I can attest from first hand experience that this is exactly what happens in academia, and in librarianship. Will goes on to eloquently and accurately summarize what this political conformity and ideological ghettoization has led to:

This gives rise to what Bauerlein calls the "false consensus effect": Due to institutional provincialism, "people think that the collective opinion of their own group matches that of the larger population."

There also is what Cass Sunstein of University of Chicago, calls "the law of group polarization." Bauerlein explains: "When like-minded people deliberate as an organized group, the general opinion shifts toward extreme versions of their common beliefs." They become tone-deaf to the way they sound to others outside their closed circle of belief.

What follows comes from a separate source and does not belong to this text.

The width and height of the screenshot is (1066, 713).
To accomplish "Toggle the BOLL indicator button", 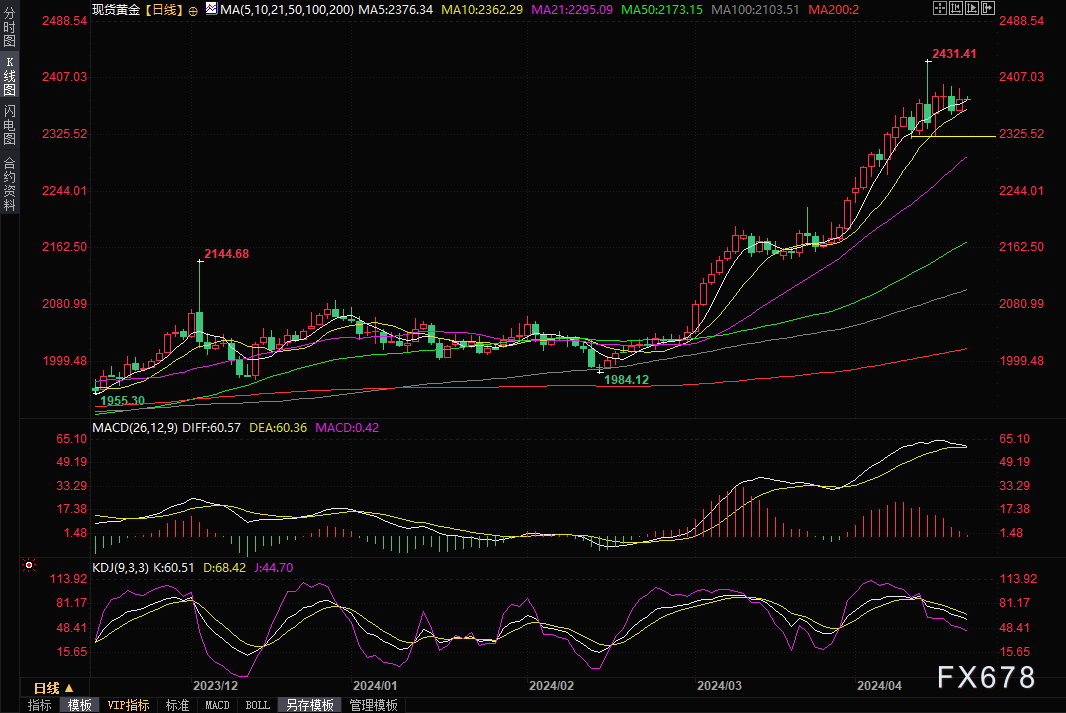I will click(x=257, y=705).
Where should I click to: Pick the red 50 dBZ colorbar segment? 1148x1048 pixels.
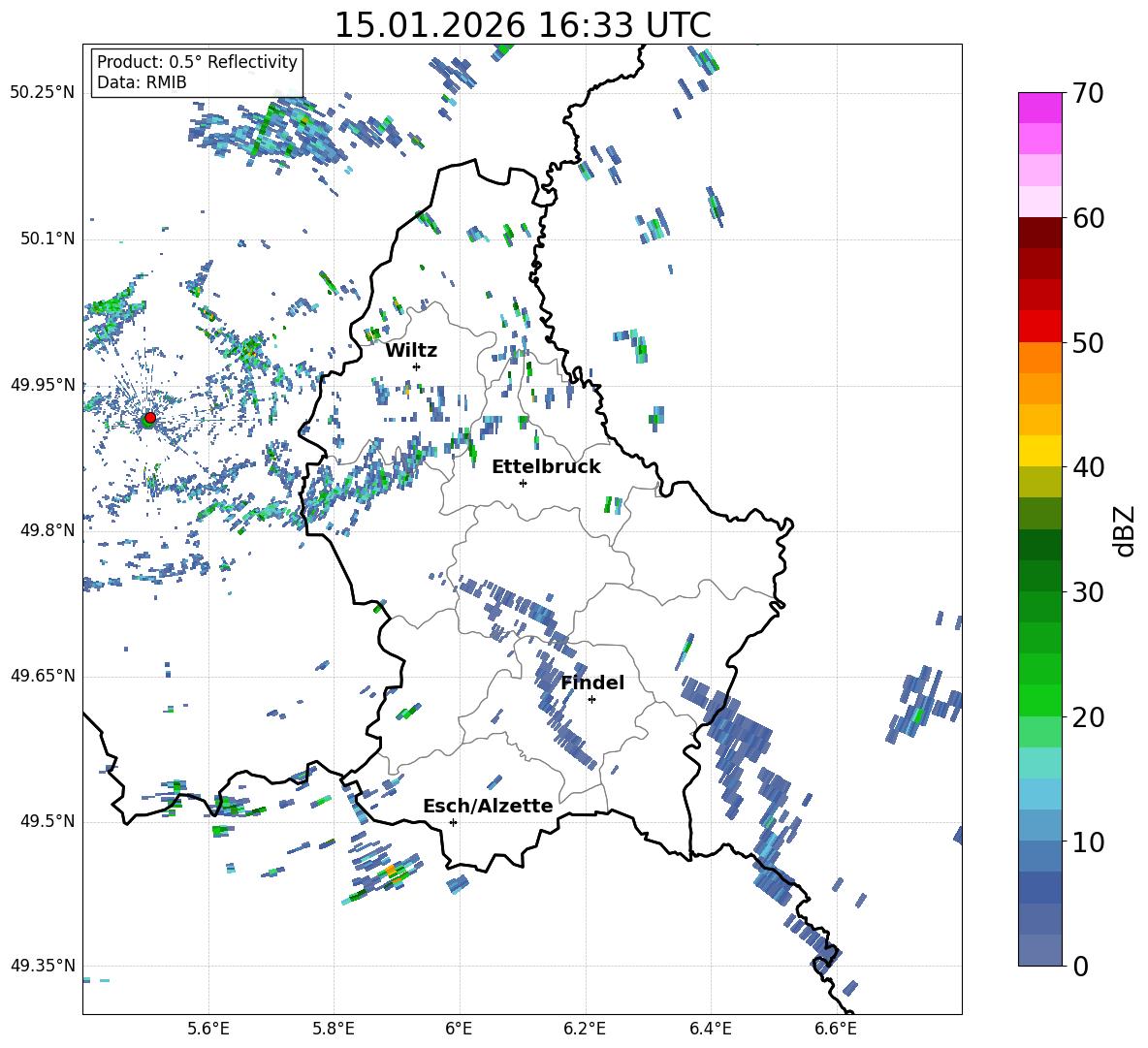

When John Kennedy brought to Washington such academics as Arthur Schlesinger Jr., John Kenneth Galbraith, McGeorge and William Bundy and Walt Rostow, it was said that the Charles River was flowing into the Potomac.

Academics, such as the next secretary of state, still decorate Washington, but academia is less listened to than it was. It has marginalized itself, partly by political shrillness and silliness that have something to do with the parochialism produced by what George Orwell called "smelly little orthodoxies."

Many campuses are intellectual versions of one-party nations — except such nations usually have the merit, such as it is, of candor about their ideological monopolies. In contrast, American campuses have more insistently proclaimed their commitment to diversity as they have become more intellectually monochrome.



Mr. Will's assessment, in my view, is dead on.